-- Excerpt start --

4. Support in temporaries
- Frontend will check for this syntax being used with temporaries: `tmp[0,0,0][3] = 0` will cause exception to be raised
5. Adapt code generation to deal with data dimensions. In principle, nothing should be changed here for GridTools C++ since SID does not care of the semantics of the dimensions (domain dimensions and data dimensions are the same).
6. Adapt `StencilObject.__call__() / _call_run()` checks to deal with data arrays with data dimensions.
<!--
### Typing compatibility
It seems like the existing GTScript typing does not work with
- https://github.com/GridTools/gt4py/issues/214
-->
### No-goals
- Optimizations to reduce the dimensionality of temporary fields
- This project will not support explicit typing for higher or lower dimensional storages
- Support for linear algebra operators for higher dimensional fields (vector / matrix operations or element-wise operations between data vectors).
### Time sinks
- Definition of a proper syntax to annotate higher dimensional Fields: check GTScript syntax workshop discussions and try to be conservative (more user-friendly syntatic sugar can be added later).

-- Excerpt end --

▸ **Prompt**
Answer these questions about the excerpt above:
(a) What happens when the syntax `tmp[0,0,0][3] = 0` is used with temporaries?
(b) Why should nothing need to change in code generation for GridTools C++?
(c) What kind of typing does the project say it will not support?

-- Collected material start --

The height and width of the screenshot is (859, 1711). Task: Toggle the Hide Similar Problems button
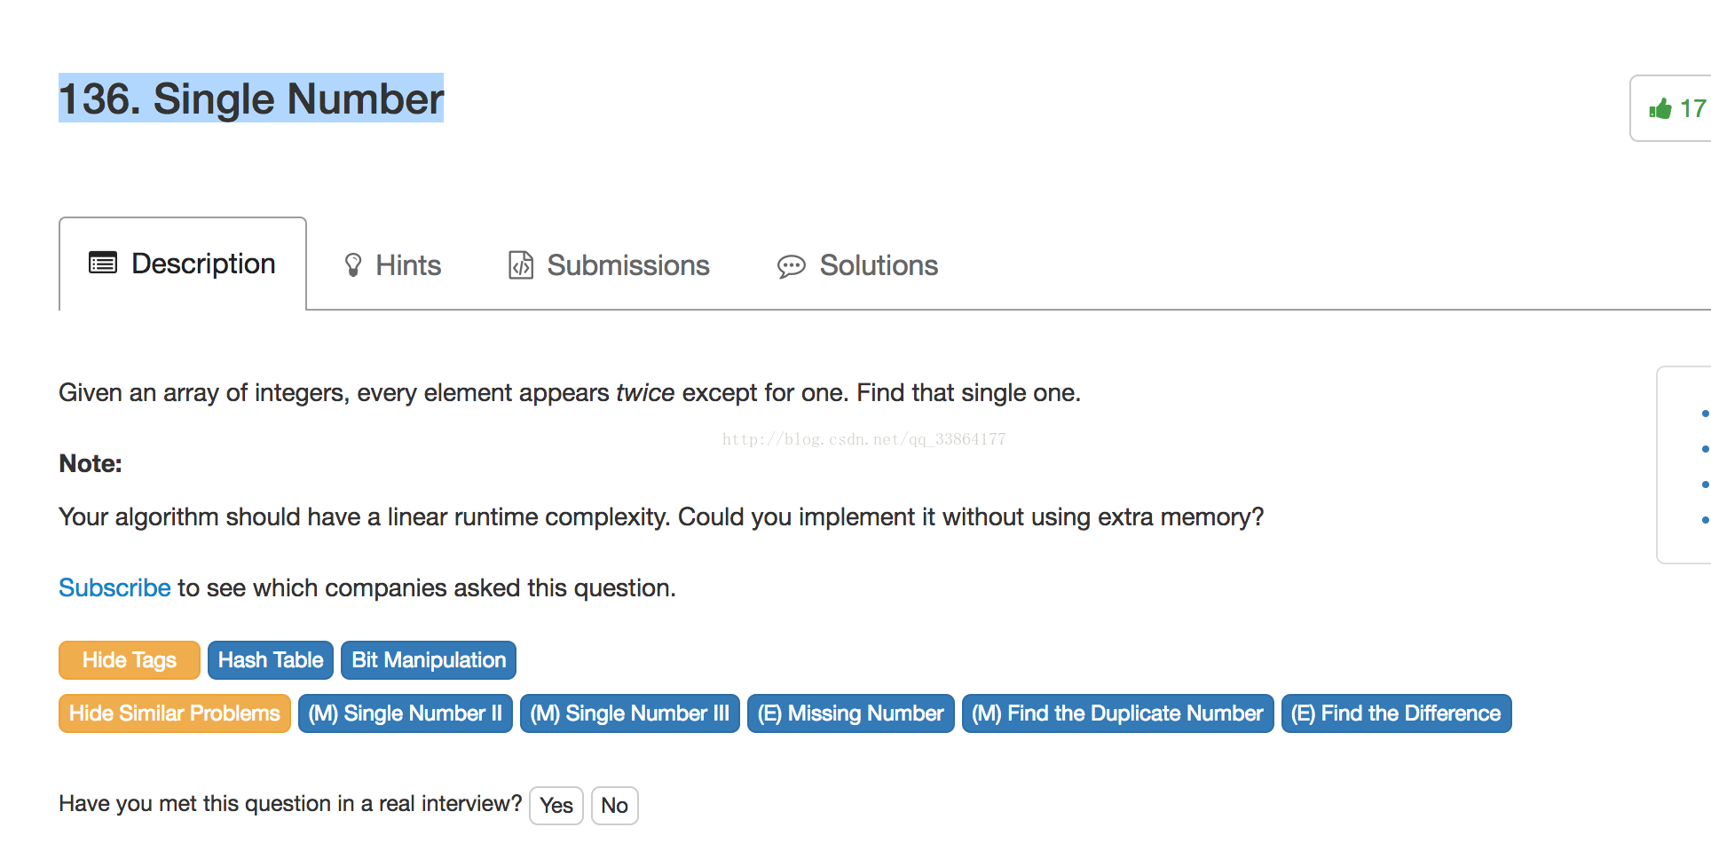(175, 713)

-- Collected material end --

▸ **Response to the exercise**
(a) An exception is raised.
(b) SID does not care about the semantics of the dimensions, so domain dimensions and data dimensions are the same.
(c) Explicit typing for higher or lower dimensional storages.